In these cases, Trump showed compassion.
“But when it comes to Puerto Rico and the humanitarian crisis there, what we see is a hands-off, bitter, hardly restrained resentment that anything is expected of him at all,” said Vargas, who studies issues related to race and ethnicity. “This is a man who has the capacity to empathize. It — even in a catastrophe — is just a selective thing.”
These images show a president without mercy for certain human beings, “people unlike him,” Vargas said. “That is women, people of color — even in the most dire of circumstances.”
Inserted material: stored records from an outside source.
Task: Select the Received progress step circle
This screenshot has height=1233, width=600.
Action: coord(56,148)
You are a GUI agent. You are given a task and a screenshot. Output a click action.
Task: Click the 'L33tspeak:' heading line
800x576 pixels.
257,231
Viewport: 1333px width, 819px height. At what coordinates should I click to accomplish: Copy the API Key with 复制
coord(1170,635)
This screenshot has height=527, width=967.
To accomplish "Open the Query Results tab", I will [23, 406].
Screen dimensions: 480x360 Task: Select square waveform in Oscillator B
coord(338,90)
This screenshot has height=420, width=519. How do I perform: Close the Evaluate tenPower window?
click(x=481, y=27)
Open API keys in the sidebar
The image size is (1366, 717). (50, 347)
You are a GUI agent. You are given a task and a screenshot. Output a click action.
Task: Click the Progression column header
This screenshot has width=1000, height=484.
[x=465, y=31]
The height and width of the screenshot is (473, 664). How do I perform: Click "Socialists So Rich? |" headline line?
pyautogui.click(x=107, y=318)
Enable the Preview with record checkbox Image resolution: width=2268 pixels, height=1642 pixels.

These are the images of a visit during which the president joshed about the budget-busting cost of island storm recovery and offered what his own advisers have described as the empty promise to somehow erase the massive public debt that had pushed Puerto Rico into a crisis before the storms arrived.
These are the images of a president who chided anyone prepared to complain about the pace and volume of federal aid.
Those who work for or adore Trump attribute his commentary on the disaster in Puerto Rico to the notion that Trump was attacked and is temperamentally inclined to bite back. For the same reasons, those convinced of Trump’s magnanimity — he did, after all, display very different behavior this week in Las Vegas, which is reeling from a massive, deadly shooting — will pronounce the paper towel incident another Trump success. Most in that crowd are smiling, they say. And, they had enough electricity to charge their phones. Such a response is a symptom of denial and a focus on minute details in the face of wholesale horror. That’s a standard part of public discourse in Trump’s America, too.
Already on the mainland, assessments of Trump’s visit have been gentle or largely political, said Carlos A. Suarez Carrasquillo, a University of Florida professor who teaches courses on the politics of the Caribbean and researches his native Puerto Rico. In Puerto Rico and in Miami, however, the paper towel toss, the budget jokes and the meaningless promise to erase the island’s public debt have left people feeling offended, unattended to and incensed, he said.
Members of the island’s legislature have begun to discuss disaster response in tandem with Puerto Rico’s status as a piece of colonial bounty, a U.S. territory rather than a state or free actor in the global political and economic arena for over 100 years. Arguments for statehood, a long-running part of the island’s political landscape, have gained in the weeks after the hurricane, new evidence that citizens living in territories are not equal to those living in states, Suarez said.
Even the community where the president went to see the storm damage up close has drawn some scrutiny. It is one of San Juan’s most affluent suburbs, full of sturdy, concrete homes, Suarez explained. It’s a place where people are busy making repairs, not trying to imagine how to rebuild or relocate. He should know. It’s the area where he grew up.
“It implies that the president does not want to know or want the rest of the American people to see the scope of loss and misery,” Suarez said. “It was a very sanitized visit where a president did not deliver aid or comfort in any kind of personal or emotionally meaningful way.”